The U.S. Court of Appeals overturned his original injunction Aug. 13, and now AT&T is returning to the district court level in hopes of obtaining another injunction.
The original injunction was issued by Shoob, who used NASCAR's grandfather clause with RCR as part of its annual licensing agreement as the basis to award the injunction as a breach of contract between NASCAR and AT&T. He ruled NASCAR breached its grandfather clause that allowed Cingular (now AT&T after a merger) to remain a sponsor when Nextel (now Sprint Nextel) assumed the role as the series sponsor in 2004.
The appeals court then ruled that because NASCAR's grandfather clause was designed to benefit RCR and not necessarily Cingular, that AT&T could not sue NASCAR for breach of contract through the grandfather clause.
AT&T is now asking for the injunction under the legal theory that would conclude that AT&T had reasonable expectations to believe that it could change the logos and that it is an injustice to AT&T that it can't.
AT&T had argued that point during the original injunction hearing, but because Shoob ruled on the breach-of-contract portion of the claim, he did not rule on the other theory.
AT&T has already filed its motion seeking the injunction.
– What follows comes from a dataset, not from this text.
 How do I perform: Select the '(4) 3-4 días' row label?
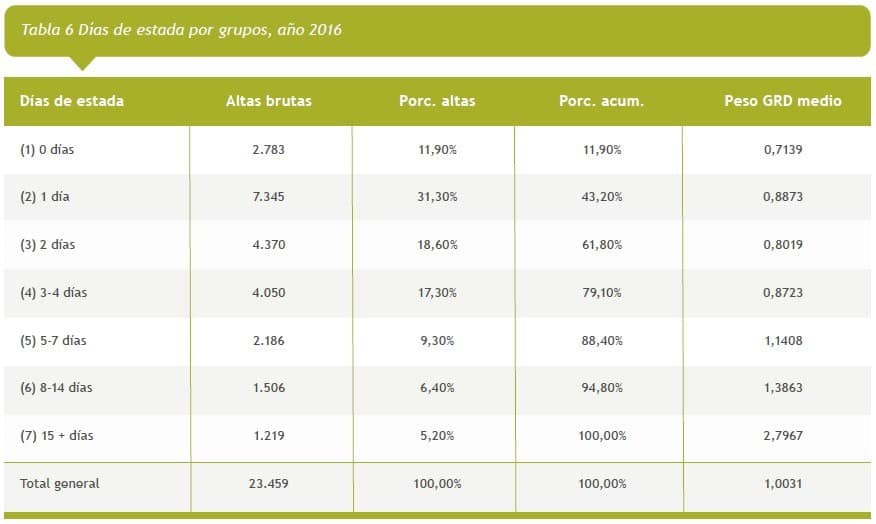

It argues that in a meeting in June 2003 where NASCAR outlined the parameters of Cingular's sponsorship, the company was not told it could not change names in case of a merger. NASCAR, which has previously stated in several legal briefs that Cingular and AT&T were fully aware of NASCAR's policy that it couldn't change names, and Sprint Nextel have until Sept. 5 to respond.
The injunction phase is still separate from the trial phase of the case, where AT&T is suing for the permanent ability to display the logos while NASCAR has countersued AT&T for $100 million. No trial schedule has been set.